17. A Senadora Elizabeth Warren Discute o Impacto Negativo do projeto de Lei de Desregulamentação Bancária sobre os Consumidores Americanos (quarto de 6 discursos no Senado dos EUA)

Senadora Elizabeth Warren Elizabeth Warren

Quarto Discurso

Elizabeth Warren apresenta o seu quarto discurso contra o projeto de lei de desregulamentação financeira que irá ser votado no Senado

 

Washington, DC – A senadora americana Elizabeth Warren (D-Mass) continuou a discursar contra o esforço do Senado para reverter as regras que regulam os maiores bancos do país. A senadora Warren falou sobre como a nova emenda à lei em vigor que alega querer tratar dos problemas na legislação ainda preserva grandes brindes bancários, mina as leis de direitos civis e enfraquece as proteções dos consumidores.

12 de março de 2018

Faz hoje dez anos, nas mesas de pequeno almoço por todo o país, os americanos liam uma notícia assustadora: “O Fed Assume o Papel de Credor de último recurso”. Os maiores bancos de investimento em Wall Street estavam a receber o primeiro resgate pago pelo contribuinte. Mas alguns bancos estavam tão viciados em hipotecas fraudulentas que até mesmo o resgate não era suficiente. Dentro de uma semana, o Bear Stearns, uma instituição financeira com 85 anos de Wall Street, cairia – e a crise financeira começaria.

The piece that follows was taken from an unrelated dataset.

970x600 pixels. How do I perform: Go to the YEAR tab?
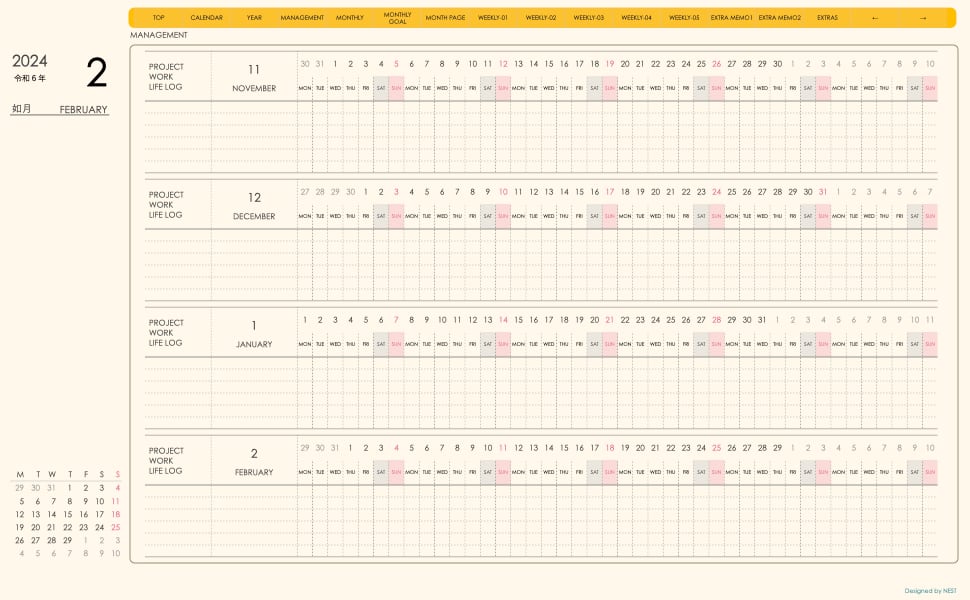click(254, 18)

Num ano, as contas das pensões de reforma dos trabalhadores americanos tinham perdido US $ 2,7 milhões de milhões, quase um terço do seu valor. Ninguém os salvou.

Em dois anos, 8,8 milhões de americanos perderam os seus empregos. Ninguém os salvou.

Em três anos, mais de quatro milhões de residências foram perdidas em execuções hipotecárias. Milhões mais estavam em perigo. Ninguém resgatou os proprietários daquelas casas.

E agora, para marcar o décimo aniversário dessa crise devastadora, o Senado está à beira de reverter as regras sobre os grandes bancos novamente.

Na semana passada, falei sobre como esse projeto esventra importantes proteções ao consumidor; como enfraquece a supervisão dos bancos com até 250 mil milhões de dólares  em ativos; e como isso poderia estabelecer o cenário para outra crise financeira, assim como falei sobre as leis bipartidárias do passado para reverter as regras financeiras.

Mas o projeto também reverterá as regras dos maiores bancos do país. Os verdadeiros bancos de Wall Street: o JP Morgan Chase, o Citigroup e o resto. Bancos em que os contribuintes gastaram US $ 180 mil milhões nos resgates realizados em 2008.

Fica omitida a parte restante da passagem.